— START —

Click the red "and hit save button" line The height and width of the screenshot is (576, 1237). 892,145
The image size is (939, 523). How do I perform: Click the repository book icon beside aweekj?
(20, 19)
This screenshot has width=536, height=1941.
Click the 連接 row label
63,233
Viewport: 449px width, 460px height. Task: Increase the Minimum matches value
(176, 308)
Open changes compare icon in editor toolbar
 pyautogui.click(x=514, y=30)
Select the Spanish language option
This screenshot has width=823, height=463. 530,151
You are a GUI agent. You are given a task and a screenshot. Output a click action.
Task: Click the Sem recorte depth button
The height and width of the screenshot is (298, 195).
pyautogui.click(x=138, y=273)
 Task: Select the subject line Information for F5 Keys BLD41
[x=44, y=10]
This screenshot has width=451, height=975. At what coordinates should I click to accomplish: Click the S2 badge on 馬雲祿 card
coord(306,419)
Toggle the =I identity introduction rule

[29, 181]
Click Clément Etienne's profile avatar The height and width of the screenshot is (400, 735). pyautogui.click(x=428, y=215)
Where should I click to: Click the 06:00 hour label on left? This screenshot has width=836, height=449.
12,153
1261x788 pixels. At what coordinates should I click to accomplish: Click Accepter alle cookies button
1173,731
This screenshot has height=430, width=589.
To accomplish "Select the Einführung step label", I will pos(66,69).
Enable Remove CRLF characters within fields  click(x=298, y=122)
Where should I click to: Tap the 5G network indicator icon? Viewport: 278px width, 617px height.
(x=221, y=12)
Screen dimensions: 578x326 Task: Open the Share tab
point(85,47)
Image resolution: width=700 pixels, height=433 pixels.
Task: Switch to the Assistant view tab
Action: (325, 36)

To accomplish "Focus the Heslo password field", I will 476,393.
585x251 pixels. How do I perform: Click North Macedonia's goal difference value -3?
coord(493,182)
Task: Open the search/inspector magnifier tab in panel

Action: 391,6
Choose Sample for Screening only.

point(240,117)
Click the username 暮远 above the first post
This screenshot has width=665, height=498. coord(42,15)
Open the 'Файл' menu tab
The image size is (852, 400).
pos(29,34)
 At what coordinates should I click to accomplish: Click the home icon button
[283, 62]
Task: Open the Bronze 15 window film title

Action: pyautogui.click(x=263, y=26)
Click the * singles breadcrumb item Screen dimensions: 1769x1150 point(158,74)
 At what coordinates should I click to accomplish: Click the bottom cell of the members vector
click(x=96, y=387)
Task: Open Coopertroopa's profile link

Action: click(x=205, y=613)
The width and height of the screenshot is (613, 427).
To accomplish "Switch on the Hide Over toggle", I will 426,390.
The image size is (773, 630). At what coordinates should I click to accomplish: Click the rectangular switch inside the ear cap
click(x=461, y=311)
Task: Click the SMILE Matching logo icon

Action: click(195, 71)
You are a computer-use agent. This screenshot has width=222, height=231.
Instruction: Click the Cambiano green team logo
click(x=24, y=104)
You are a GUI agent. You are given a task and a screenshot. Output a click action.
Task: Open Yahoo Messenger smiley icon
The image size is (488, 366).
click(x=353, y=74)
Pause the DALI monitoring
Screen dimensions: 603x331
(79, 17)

— END —

Rewrite everything from the start of the items down to the line containing "pyautogui.click(x=514, y=30)", substituting "Maximum matches" for "Minimum matches" and leaving all else unchanged.

▶ _The answer_
Click the red "and hit save button" line The height and width of the screenshot is (576, 1237). 892,145
The image size is (939, 523). How do I perform: Click the repository book icon beside aweekj?
(20, 19)
This screenshot has width=536, height=1941.
Click the 連接 row label
63,233
Viewport: 449px width, 460px height. Task: Increase the Maximum matches value
(176, 308)
Open changes compare icon in editor toolbar
 pyautogui.click(x=514, y=30)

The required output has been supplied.